— Directions —
Your copy should match the listing below word for word, with no images in it.

[[ Study material open ]]

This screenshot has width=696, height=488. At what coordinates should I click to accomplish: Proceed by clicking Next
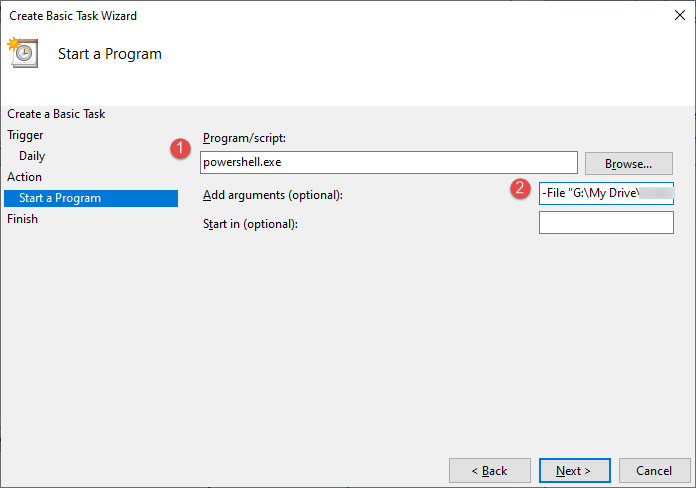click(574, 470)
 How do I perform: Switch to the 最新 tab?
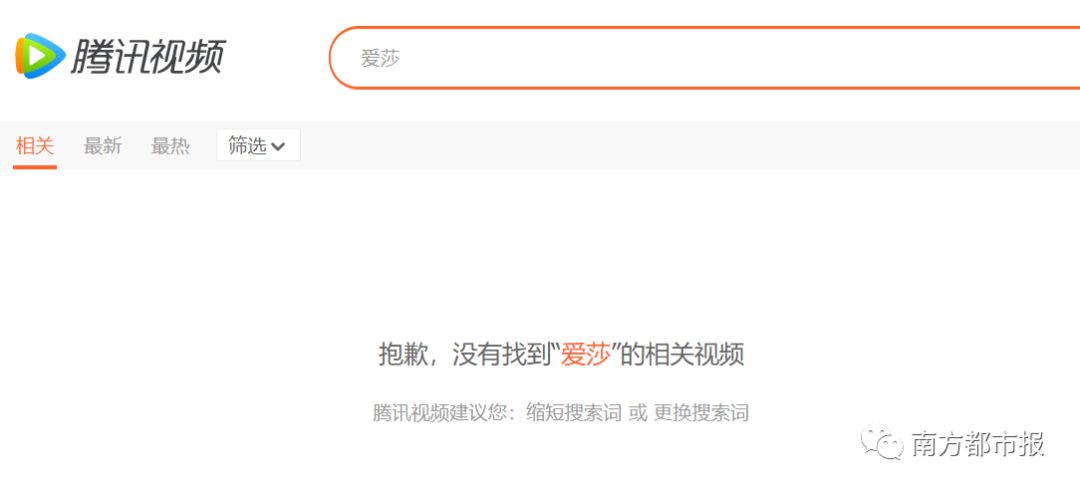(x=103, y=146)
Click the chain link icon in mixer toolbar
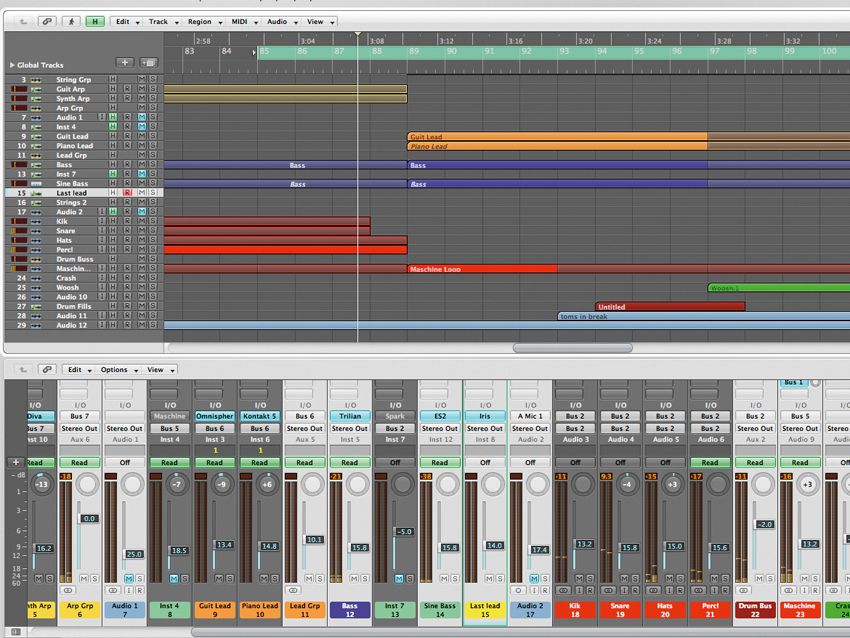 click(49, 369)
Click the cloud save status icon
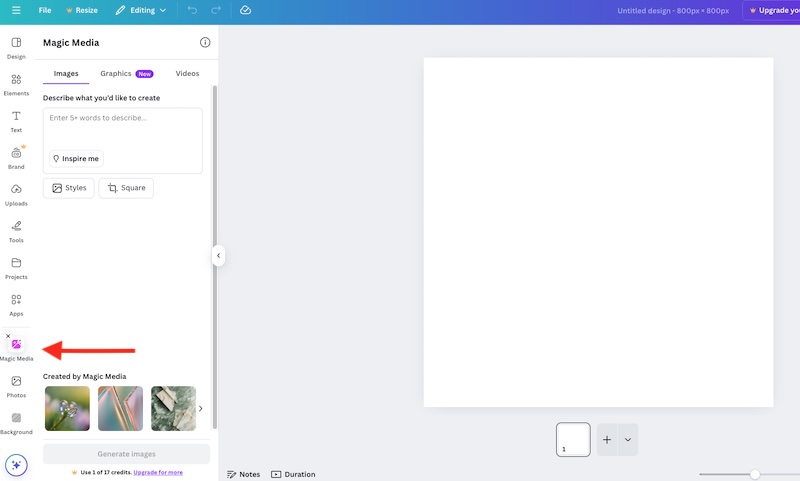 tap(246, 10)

[[ Study material closed ]]

— Reply —
This screenshot has width=696, height=488. At what coordinates should I click to accomplish: Proceed by clicking Next
click(574, 470)
 How do I perform: Switch to the 最新 tab?
(x=103, y=146)
Click the chain link icon in mixer toolbar
 click(49, 369)
Click the cloud save status icon
 tap(246, 10)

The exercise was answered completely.